Dannielle Miller is CEO of Enlighten Education, a best-selling parenting author, and a teen educator. She empowers more than 20,000 teenage girls each year through her work. Read our recent profile on Danni here.
I’ve devoted my career to working with teen girls. Yet I’ve chosen not to publicly comment on the tragic passing of teen girl Dolly Everett. Given my passion for supporting young women, why have I maintained a respectful, cautious, silence?
Because as I also work in media as an Opinion writer, I am familiar with the guidelines for reporting suicide put forward by Mindframe, the national media initiative encouraging responsible representation of mental illness and suicide in Australia. And these are very clear – if we want to help prevent more deaths, we must avoid sensationalising and memorialising Dolly Everett. And we must also avoid simplifying the cause to one thing – such as bullying.
It’s not enough just for the media to be responsible though ( and frankly, some of the reporting I have seen over the past few days has been anything but responsible).

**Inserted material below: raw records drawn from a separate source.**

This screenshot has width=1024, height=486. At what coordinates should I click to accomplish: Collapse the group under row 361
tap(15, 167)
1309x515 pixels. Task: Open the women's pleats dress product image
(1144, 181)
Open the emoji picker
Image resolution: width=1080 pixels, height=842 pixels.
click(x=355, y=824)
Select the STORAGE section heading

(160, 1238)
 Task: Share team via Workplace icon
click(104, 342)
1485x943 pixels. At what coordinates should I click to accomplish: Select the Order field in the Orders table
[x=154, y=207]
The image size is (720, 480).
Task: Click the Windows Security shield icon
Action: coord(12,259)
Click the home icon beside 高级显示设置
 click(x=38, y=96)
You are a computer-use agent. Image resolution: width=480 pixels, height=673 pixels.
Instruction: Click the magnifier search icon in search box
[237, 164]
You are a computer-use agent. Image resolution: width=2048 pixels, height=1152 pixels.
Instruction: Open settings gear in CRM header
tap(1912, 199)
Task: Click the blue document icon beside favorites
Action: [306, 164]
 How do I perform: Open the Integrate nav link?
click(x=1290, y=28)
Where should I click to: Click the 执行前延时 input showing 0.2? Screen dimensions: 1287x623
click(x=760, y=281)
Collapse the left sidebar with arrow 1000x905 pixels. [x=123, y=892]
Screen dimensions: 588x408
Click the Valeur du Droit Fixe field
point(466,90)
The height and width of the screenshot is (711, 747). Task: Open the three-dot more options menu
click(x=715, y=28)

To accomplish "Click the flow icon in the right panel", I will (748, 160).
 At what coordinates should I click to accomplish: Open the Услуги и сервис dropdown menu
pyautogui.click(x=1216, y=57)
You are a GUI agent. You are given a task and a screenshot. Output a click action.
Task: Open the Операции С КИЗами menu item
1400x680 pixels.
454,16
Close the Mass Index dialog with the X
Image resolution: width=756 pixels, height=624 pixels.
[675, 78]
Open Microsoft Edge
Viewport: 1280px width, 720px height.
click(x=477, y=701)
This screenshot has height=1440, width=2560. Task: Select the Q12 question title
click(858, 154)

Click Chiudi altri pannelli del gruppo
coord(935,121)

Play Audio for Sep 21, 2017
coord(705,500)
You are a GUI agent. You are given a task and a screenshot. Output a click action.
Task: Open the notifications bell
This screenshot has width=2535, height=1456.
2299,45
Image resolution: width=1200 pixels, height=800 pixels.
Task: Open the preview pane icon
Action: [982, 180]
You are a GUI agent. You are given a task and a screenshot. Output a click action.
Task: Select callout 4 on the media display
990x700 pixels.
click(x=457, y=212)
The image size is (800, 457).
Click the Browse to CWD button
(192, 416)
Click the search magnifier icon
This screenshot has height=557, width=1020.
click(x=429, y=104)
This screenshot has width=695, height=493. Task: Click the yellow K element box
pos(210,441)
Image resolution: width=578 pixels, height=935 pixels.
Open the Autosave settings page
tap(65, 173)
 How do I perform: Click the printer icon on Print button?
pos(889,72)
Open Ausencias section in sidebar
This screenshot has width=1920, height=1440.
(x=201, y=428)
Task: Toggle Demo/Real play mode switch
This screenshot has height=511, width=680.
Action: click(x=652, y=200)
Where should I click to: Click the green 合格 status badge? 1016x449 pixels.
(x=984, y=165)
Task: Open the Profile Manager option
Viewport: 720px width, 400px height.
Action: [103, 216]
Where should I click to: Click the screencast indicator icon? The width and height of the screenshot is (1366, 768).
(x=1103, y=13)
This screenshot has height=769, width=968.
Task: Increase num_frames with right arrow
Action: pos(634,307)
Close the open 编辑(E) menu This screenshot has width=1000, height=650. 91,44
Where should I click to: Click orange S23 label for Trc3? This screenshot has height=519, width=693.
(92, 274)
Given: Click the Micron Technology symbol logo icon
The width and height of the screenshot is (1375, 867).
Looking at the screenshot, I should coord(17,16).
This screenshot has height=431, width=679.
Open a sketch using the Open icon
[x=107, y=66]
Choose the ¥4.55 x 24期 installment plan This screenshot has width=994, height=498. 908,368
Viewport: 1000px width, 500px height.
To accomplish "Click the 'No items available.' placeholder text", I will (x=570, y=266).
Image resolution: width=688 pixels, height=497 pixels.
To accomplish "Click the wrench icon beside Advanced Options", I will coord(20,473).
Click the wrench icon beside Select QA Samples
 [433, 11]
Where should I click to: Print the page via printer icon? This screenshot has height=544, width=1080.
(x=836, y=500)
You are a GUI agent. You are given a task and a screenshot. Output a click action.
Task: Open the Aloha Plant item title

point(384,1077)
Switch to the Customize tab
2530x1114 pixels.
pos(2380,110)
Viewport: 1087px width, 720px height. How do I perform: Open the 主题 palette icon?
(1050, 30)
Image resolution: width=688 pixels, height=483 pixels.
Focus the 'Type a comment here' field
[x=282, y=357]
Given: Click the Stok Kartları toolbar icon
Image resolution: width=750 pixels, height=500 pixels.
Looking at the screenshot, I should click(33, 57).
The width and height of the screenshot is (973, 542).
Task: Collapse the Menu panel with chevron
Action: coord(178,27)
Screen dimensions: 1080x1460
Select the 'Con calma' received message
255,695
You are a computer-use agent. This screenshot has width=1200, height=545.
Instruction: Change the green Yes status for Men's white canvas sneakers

Nowadays we are all able to broadcast our own views widely via social media and although I am sure people are well intentioned, the fact is so much of the buzz online has been far more harmful than helpful. Mindframe Program Manager Marc Bryant said that in particular the promotion of public memorial videos such as those currently circulating should be avoided, “Promotion of memorials, including online memorials, may inadvertently reinforce suicide as a desired outcome for those who are experiencing similar life circumstances or who have suicidal thoughts,” he said.
Why is it so important to put the needs of other at-risk teens before our own desire to vent and and finger-point?
Teen suicide in particular can have what is known as a contagion effect, according to headspace. If other vulnerable young people see posts that excessively elevate the deceased, or that are sensationalist or simplistic, they may believe they will be loved more, and finally understood, if they also take their own lives. They may identify with the deceased ( “I’ve been badly bullied. So was she. Maybe that’s my only way out too…” ).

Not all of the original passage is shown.